-------- LISTED ENTRIES
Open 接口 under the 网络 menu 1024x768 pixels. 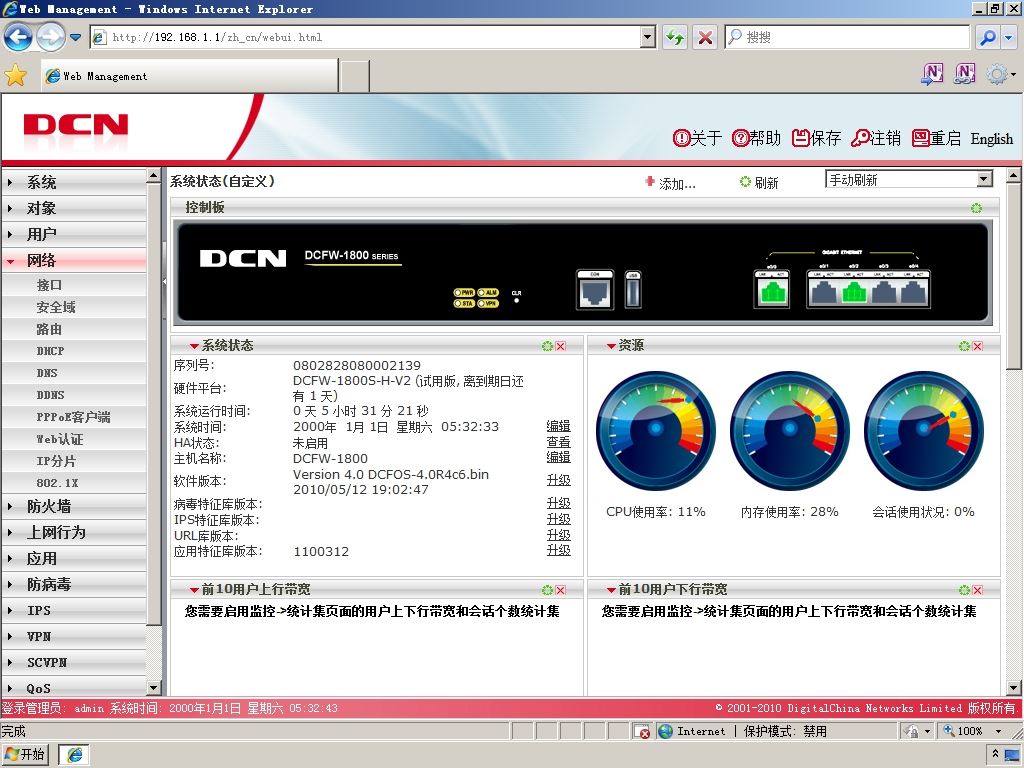[74, 285]
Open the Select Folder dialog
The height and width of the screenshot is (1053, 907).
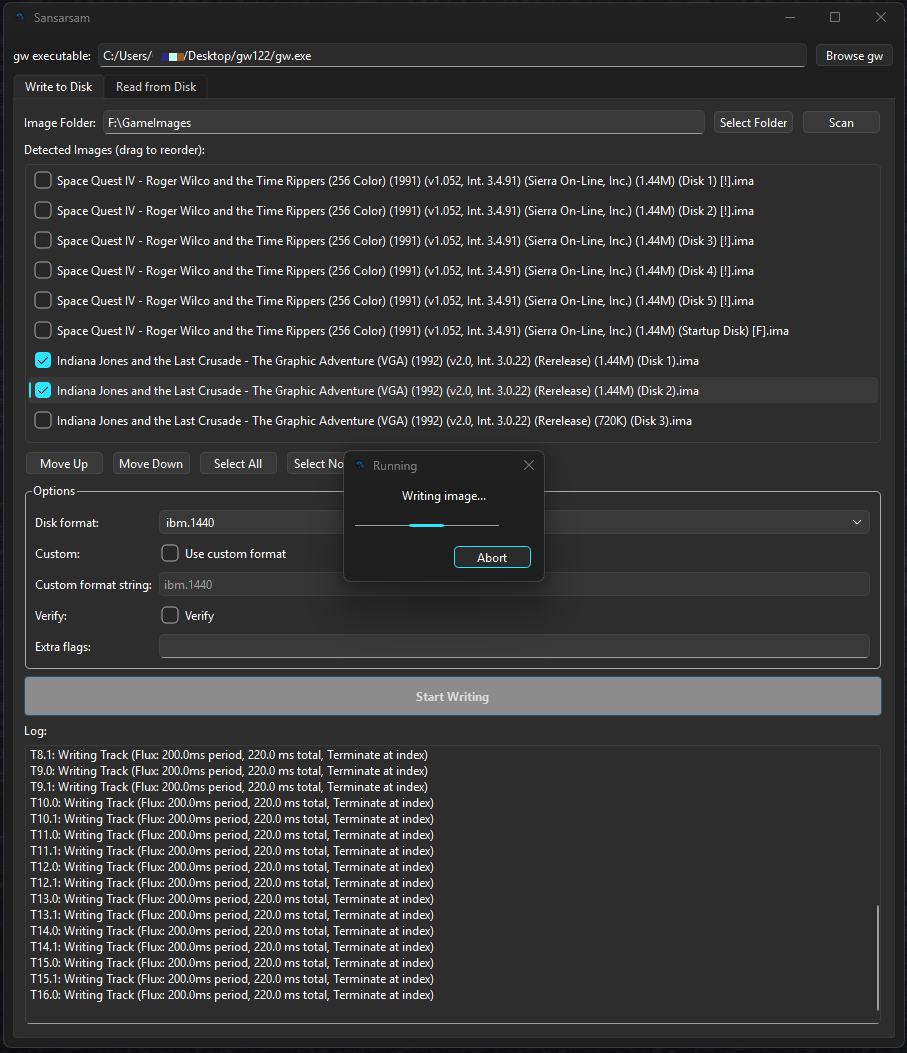(x=753, y=123)
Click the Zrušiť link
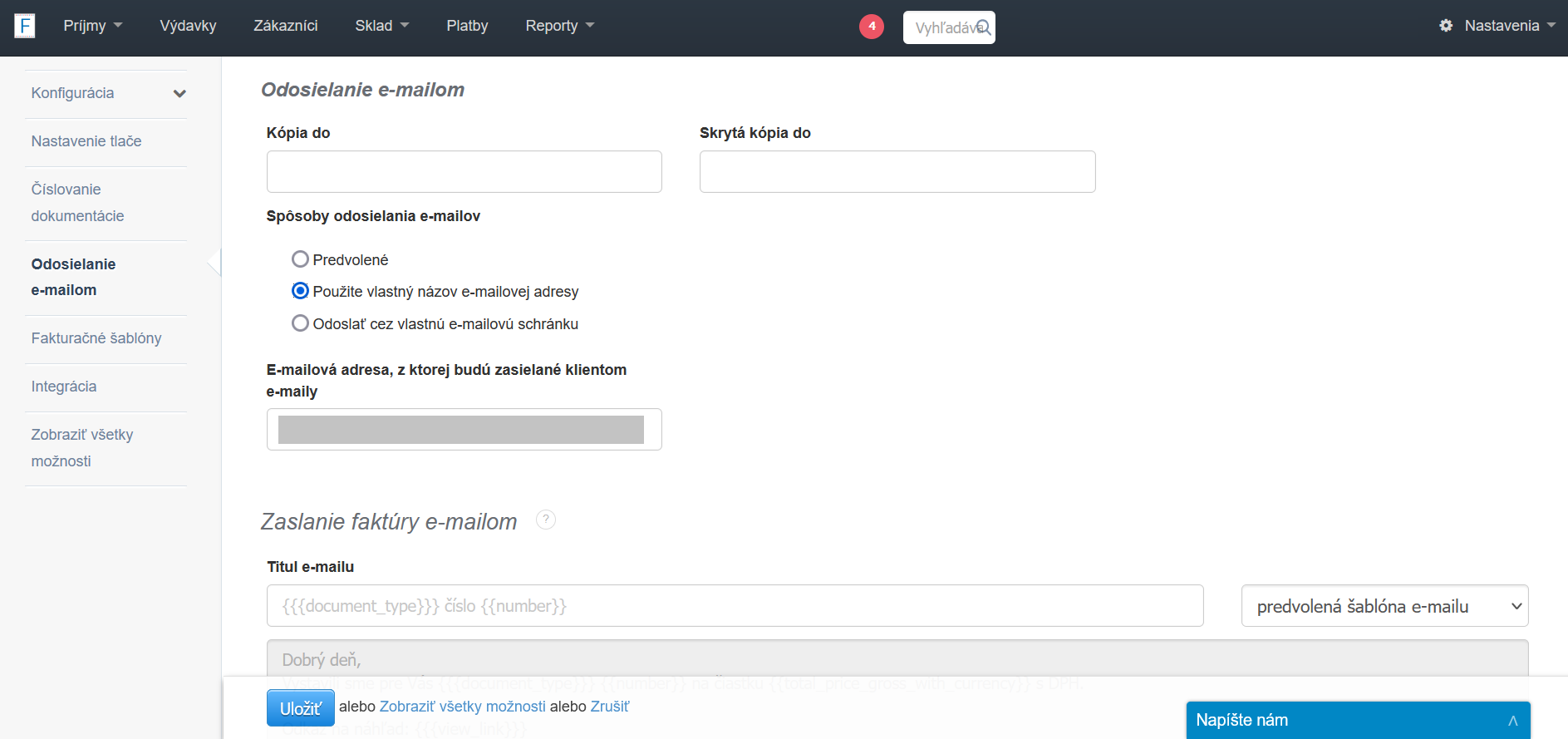The width and height of the screenshot is (1568, 739). point(610,707)
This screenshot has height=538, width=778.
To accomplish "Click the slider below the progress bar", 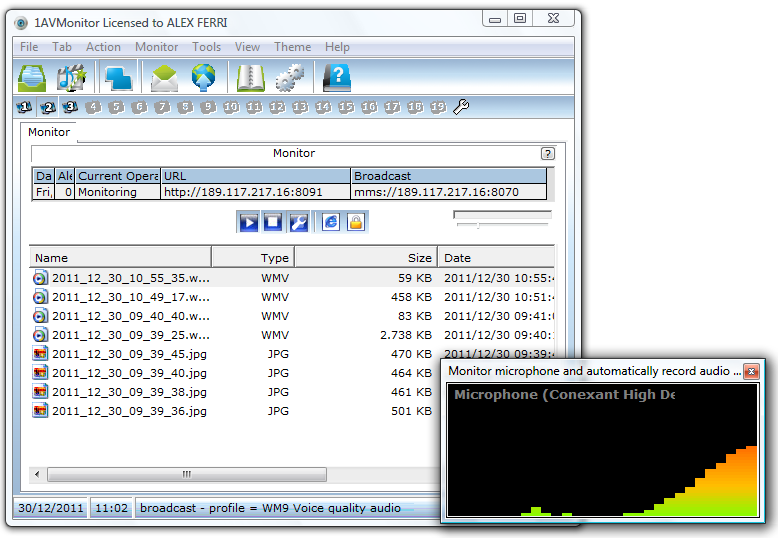I will click(478, 226).
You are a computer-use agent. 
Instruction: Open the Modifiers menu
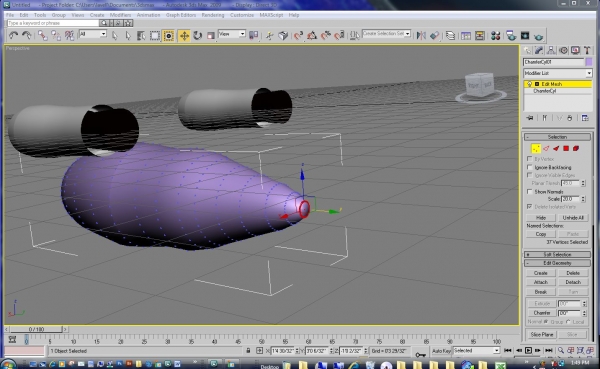(120, 15)
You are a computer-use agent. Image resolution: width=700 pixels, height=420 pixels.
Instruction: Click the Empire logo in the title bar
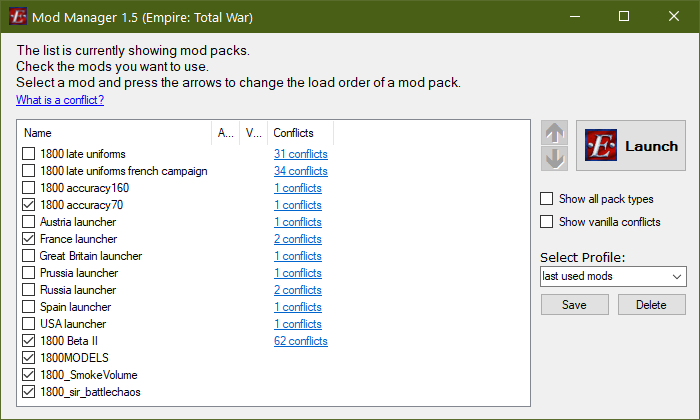pyautogui.click(x=18, y=17)
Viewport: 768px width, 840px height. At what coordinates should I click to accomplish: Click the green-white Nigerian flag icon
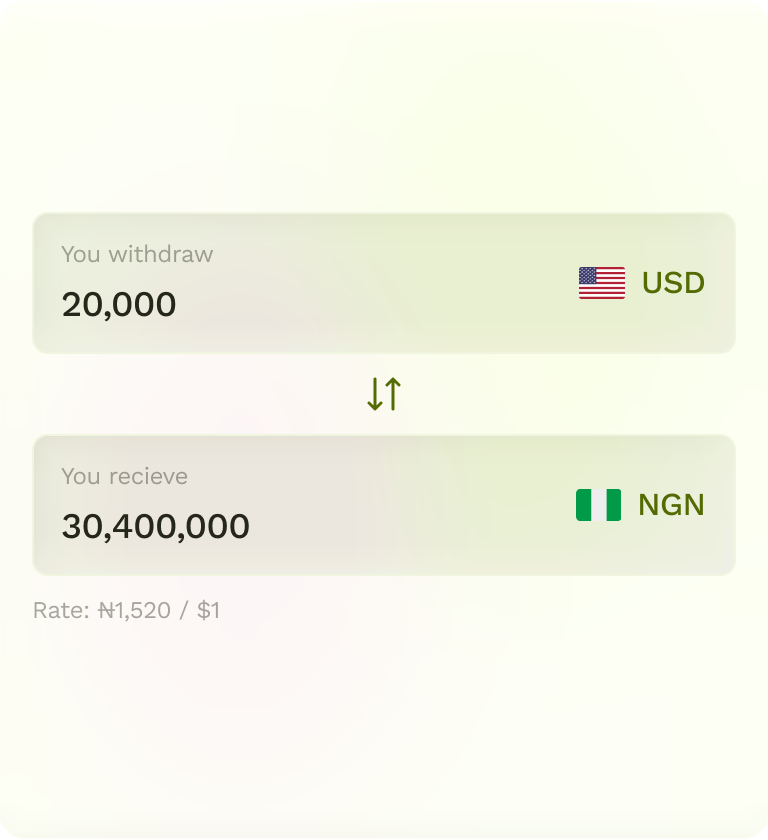pos(598,505)
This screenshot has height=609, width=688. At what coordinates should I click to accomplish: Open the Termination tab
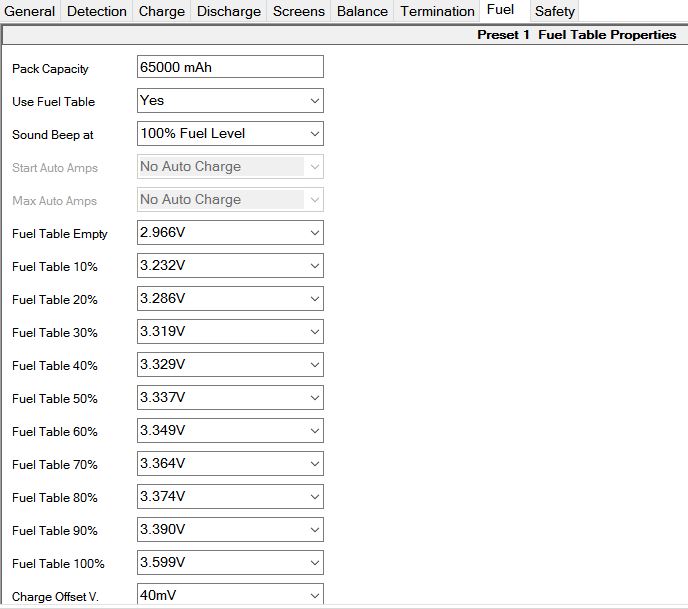[437, 12]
----------------
* **TRY IT**
Your output should be the lines from the line containing "Viewport: 768px width, 840px" through the last line of the listing above, restated exactly, with no pictures among them.

* **EXERCISE SOLUTION**
Viewport: 768px width, 840px height. At what coordinates should I click to accomplish: Click the green-white Nigerian flag icon
pos(598,505)
This screenshot has height=609, width=688. At what coordinates should I click to accomplish: Open the Termination tab
[437, 12]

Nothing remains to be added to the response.